Navalny, però, rappresenta per il Cremlino una sfida diversa e più insidiosa. E, a dispetto di tutte le apparenze, profondamente politica. Proprio rivolgendosi ai giovani che sono nati dopo il crollo dell’Urss o appena prima, cioè a coloro che non hanno memoria di quella lunga agonia né l’inclinazione a fare confronti con quel passato, il blogger offre oggi, ai dirigenti di domani, una diversa visione del mondo.

Putin è stato il leader dell’ordine e della sicurezza. Il Presidente che ha riorganizzato lo Stato, pagato puntualmente le pensioni, ridato forza all’esercito, rilanciato il sentimento nazionale di appartenenza. Interpretando, sia chiaro, non solo una smania di potere ma anche un’esigenza del suo popolo. Non a caso tutti i sondaggi più credibili degli ultimi due decenni hanno mostrato che i russi, dopo il crollo dell’Urss, la perestrojka e lo eltsinismo, non hanno fatto che chiedere stabilità, sicurezza, prevedibilità.

Navalny, con le sue campagna contro la corruzione del potere, offre ai giovani, movimentisti per definizione, una prospettiva diversa. Quella del disordine, degli equilibrii da rovesciare, del nuovo da prendere al volo e senza farsi troppe domande. Un messaggio che non prevarrà mai nelle urne, ma che pare fatto apposta per mobilitare la parte più attiva e speranzosa della popolazione, ovvero proprio quei giovani che per troppo ordine, stabilità e prevedibilità si sentono soffocare. Anche per questo il Cremlino fa ogni sforzo per non creare intorno a Navalny l’aureola del martire. Arrivando da Putin, è un segno di grande rispetto per il blogger.

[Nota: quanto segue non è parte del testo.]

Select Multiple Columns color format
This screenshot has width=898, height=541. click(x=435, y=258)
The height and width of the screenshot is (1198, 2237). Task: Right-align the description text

Pubblicato su Avvenire del 28.3.2017

Fulvio Scaglione

Mi chiamo Fulvio Scaglione, sono nato nel 1957, sono giornalista professionista dal 1983. Dal 2000 al 2016 sono stato vice-direttore del settimanale "Famiglia Cristiana", di cui nel 2010 ho anche varato l'edizione on-line. Sono stato corrispondente da Mosca, ho seguito la transizione della Russia e delle ex repubbliche sovietiche, poi l'Afghanistan, l'Iraq e i temi del Medio Oriente. Ho pubblicato i seguenti libri: "Bye Bye Baghdad" (Fratelli Frilli Editori, 2003) e "La Russia è tornata" (Boroli Editore, 2005), "I cristiani e il Medio Oriente" (Edizioni San Paolo, 2008), "Il patto con il diavolo" (Rizzoli 2017).